**Work item a**. Rewrite the records starting at the line that has "Identify the location of y-tick-label: 4000." and ending after the line that has "y-tick-label: -160 is", switching "location" to "position" and leaving everything else unchanged.

**Text segment**.
##########
To the best of our knowledge, the facial landmark detection techniques that are commonly employed for facial ME spotting are promoted Active Shape Model (ASM) (Milborrow and Nicolls, 2014), Discriminative Response Maps Fitting (DRMF) (Asthana et al., 2013), Subspace Constrained Mean-Shifts (SCMS) (Saragih et al., 2009), Face++ automatic facial point detector (Megvii, 2013), and Constraint Local Model (CLM) (Cristinacce and Cootes, 2006). In fact, the promoted ASM, DRMF, and CLM are the notable examples of part based facial deformable models. Facial deformable models can be roughly separated into two main categories: holistic (generative) models and part based (discriminative) models. The former applies holistic texture-based facial representation for the generic face fitting scenario; and the latter uses the local image patches around the landmark points for the face fitting scenario. Although the holistic-based approaches are able to achieve impressive registration quality, these representations unfaithfully locate facial landmarks in unseen images, when target individuals are not included in the training set. As a result, part based models which circumvent several drawbacks of holistic-based methods, are more frequently employed in locating facial landmarks in recent years (Asthana et al., 2013). The promoted ASM, DRMF, and CLM are from part based deformable models, however their mechanisms are different. The ASM applies shape constraints and searches locally for each feature point's best location; whereas DRMF learns the variation in appearance on a set of template regions surrounding individual features and updates the shape model accordingly; as for CLM, it learns a model of shape and texture variation from a template (similar to active appearance models), but the texture is sampled in patches around individual feature points. In short, the DRMF is computationally lighter than its counterparts.
##########
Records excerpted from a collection
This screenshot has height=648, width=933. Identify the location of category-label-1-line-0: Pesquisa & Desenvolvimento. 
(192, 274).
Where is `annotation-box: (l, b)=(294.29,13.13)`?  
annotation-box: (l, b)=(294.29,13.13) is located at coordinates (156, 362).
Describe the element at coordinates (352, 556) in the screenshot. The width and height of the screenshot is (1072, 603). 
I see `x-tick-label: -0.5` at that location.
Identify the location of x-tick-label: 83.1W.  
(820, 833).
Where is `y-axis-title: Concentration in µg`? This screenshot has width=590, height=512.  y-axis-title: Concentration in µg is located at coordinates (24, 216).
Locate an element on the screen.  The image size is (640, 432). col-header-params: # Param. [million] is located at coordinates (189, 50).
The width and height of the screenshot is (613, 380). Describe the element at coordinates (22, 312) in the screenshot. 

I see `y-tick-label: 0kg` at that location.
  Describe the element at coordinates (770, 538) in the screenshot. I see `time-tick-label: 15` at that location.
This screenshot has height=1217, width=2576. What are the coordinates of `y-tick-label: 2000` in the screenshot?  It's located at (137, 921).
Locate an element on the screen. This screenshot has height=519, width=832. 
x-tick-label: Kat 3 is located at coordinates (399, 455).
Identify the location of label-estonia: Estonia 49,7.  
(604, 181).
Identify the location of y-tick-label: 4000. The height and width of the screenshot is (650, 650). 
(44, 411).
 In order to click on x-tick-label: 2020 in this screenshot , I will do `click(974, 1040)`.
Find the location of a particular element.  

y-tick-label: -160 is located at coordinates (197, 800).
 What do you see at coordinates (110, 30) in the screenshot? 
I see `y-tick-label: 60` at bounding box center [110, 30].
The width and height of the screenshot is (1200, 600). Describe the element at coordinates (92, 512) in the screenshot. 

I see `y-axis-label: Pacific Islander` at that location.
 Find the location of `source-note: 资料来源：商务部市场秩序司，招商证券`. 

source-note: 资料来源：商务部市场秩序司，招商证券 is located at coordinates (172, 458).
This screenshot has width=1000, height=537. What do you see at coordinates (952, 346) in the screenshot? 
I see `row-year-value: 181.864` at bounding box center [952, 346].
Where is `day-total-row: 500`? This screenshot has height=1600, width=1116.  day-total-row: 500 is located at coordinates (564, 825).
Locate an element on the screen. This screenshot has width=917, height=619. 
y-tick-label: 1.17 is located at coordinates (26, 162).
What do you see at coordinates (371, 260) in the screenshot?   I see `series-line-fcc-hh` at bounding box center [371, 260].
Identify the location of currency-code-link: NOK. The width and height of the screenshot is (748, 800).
##########
**Work item b**. Return the whole text on facial landmark detection word for word.

**Answer a**.
Identify the position of y-tick-label: 4000. The height and width of the screenshot is (650, 650). 
(44, 411).
 In order to click on x-tick-label: 2020 in this screenshot , I will do `click(974, 1040)`.
Find the position of a particular element.  

y-tick-label: -160 is located at coordinates (197, 800).

**Answer b**.
To the best of our knowledge, the facial landmark detection techniques that are commonly employed for facial ME spotting are promoted Active Shape Model (ASM) (Milborrow and Nicolls, 2014), Discriminative Response Maps Fitting (DRMF) (Asthana et al., 2013), Subspace Constrained Mean-Shifts (SCMS) (Saragih et al., 2009), Face++ automatic facial point detector (Megvii, 2013), and Constraint Local Model (CLM) (Cristinacce and Cootes, 2006). In fact, the promoted ASM, DRMF, and CLM are the notable examples of part based facial deformable models. Facial deformable models can be roughly separated into two main categories: holistic (generative) models and part based (discriminative) models. The former applies holistic texture-based facial representation for the generic face fitting scenario; and the latter uses the local image patches around the landmark points for the face fitting scenario. Although the holistic-based approaches are able to achieve impressive registration quality, these representations unfaithfully locate facial landmarks in unseen images, when target individuals are not included in the training set. As a result, part based models which circumvent several drawbacks of holistic-based methods, are more frequently employed in locating facial landmarks in recent years (Asthana et al., 2013). The promoted ASM, DRMF, and CLM are from part based deformable models, however their mechanisms are different. The ASM applies shape constraints and searches locally for each feature point's best location; whereas DRMF learns the variation in appearance on a set of template regions surrounding individual features and updates the shape model accordingly; as for CLM, it learns a model of shape and texture variation from a template (similar to active appearance models), but the texture is sampled in patches around individual feature points. In short, the DRMF is computationally lighter than its counterparts.